Outsourcing telemarketing to a third party may raise your risk profile. That appears to be the lesson from a recent discovery ruling in Mey v. Monitronics International, Inc., et al, highlighting the burgeoning legal exposure for companies that outsource telemarketing services.
Minitronics is a home security company that engaged a small army of independent contractors—styled “authorized dealers”—to sell its products and services through a nationwide telemarketing campaign. According to the half-dozen class-action lawsuits that sprang up in response, many of these contractors violated the Telephone Consumer Protection Act by, among other things, placing calls to numbers on the Do Not Call registry.

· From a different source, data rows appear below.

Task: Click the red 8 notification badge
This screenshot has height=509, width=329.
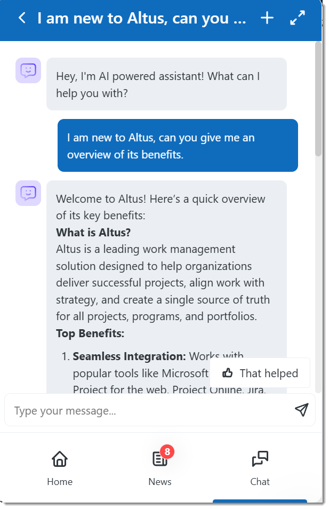Action: [167, 452]
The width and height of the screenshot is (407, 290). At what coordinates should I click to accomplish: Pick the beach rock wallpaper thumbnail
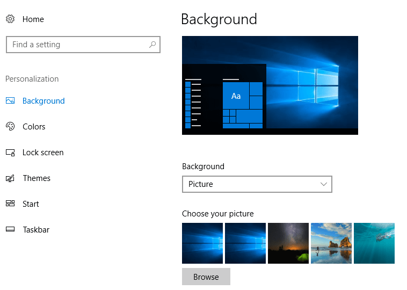point(331,243)

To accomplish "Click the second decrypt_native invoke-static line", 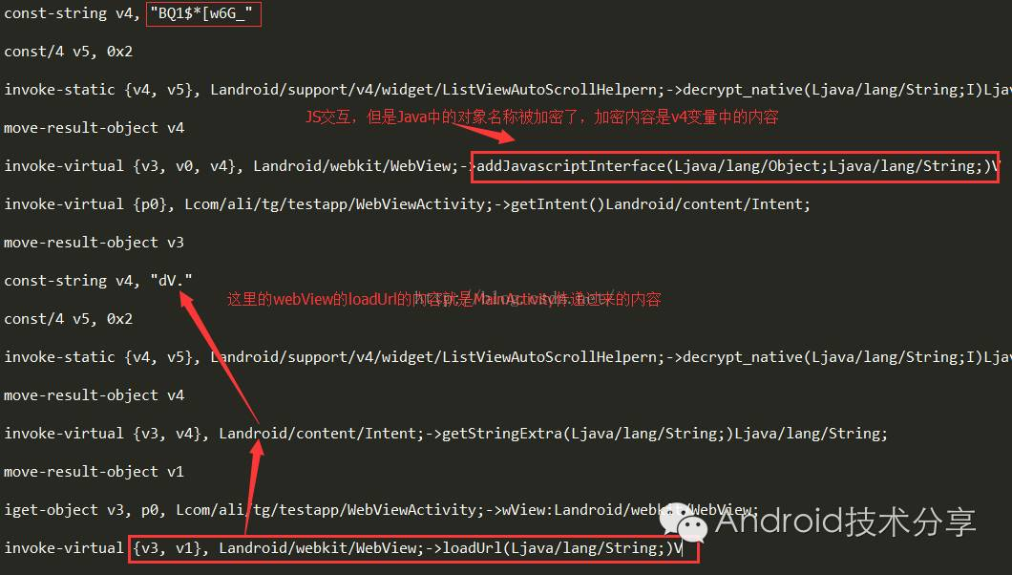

The cases have all been funneled to the Northern District of West Virginia by the multidistrict litigation panel. Mey is the oldest case of the lot.
In Mey, Minitronics argued that it could not be liable for its independent contractors’ alleged violations of the TCPA. But the court rejected that argument, looking to a recent FCC ruling that recognized, for the first time, that common law principles of agency can lead to vicarious liability for TCPA violations. The court allowed additional discovery from Minitronics to see whether it knew of, and ratified, its dealer’s wayward ways.
That’s when things got even more interesting. The plaintiff demanded discovery related to all of Minitronic’s authorized dealers, not just the one dealer (known as VMS) that supposedly harmed her and the putative class. In particular, the plaintiff asked Minitronics to disclose consumer complaints made against any of its authorized dealers. Minitronics refused, arguing that actions of other authorized dealers were not relevant to its potential vicarious liability for the actions of VMS. Plaintiff moved to compel.
Magistrate Judge Kaull granted the motion to compel. The trove of information as to all dealer complaints was discoverable, he reasoned, not just because it may contain nuggets about VMS, but also because it might show that Minitronics “responded differently to other dealers accused of violating the TCPA than [it] did to VMS.” The comparison was relevant to whether Minitronics ratified VMS’s conduct, the court suggested, because it might show that Minitronics took more aggressive steps to stop other dealers’ violations of the TCPA than it did for VMS.
Given the apparent scope of Minitronic’s nationwide telemarketing campaign, discovery of this magnitude is likely to be both onerous and expensive. Even if Minitronics can ultimately avoid vicarious liability, it’s now subject to being second guessed for how it dealt with each and every subcontractor.
Companies that outsource their telemarketing should take notice. The new prospect of vicarious liability not only increases the risk of drawing (and potentially losing) a TCPA lawsuit—it also seems to open the door for more costly and probing discovery practice.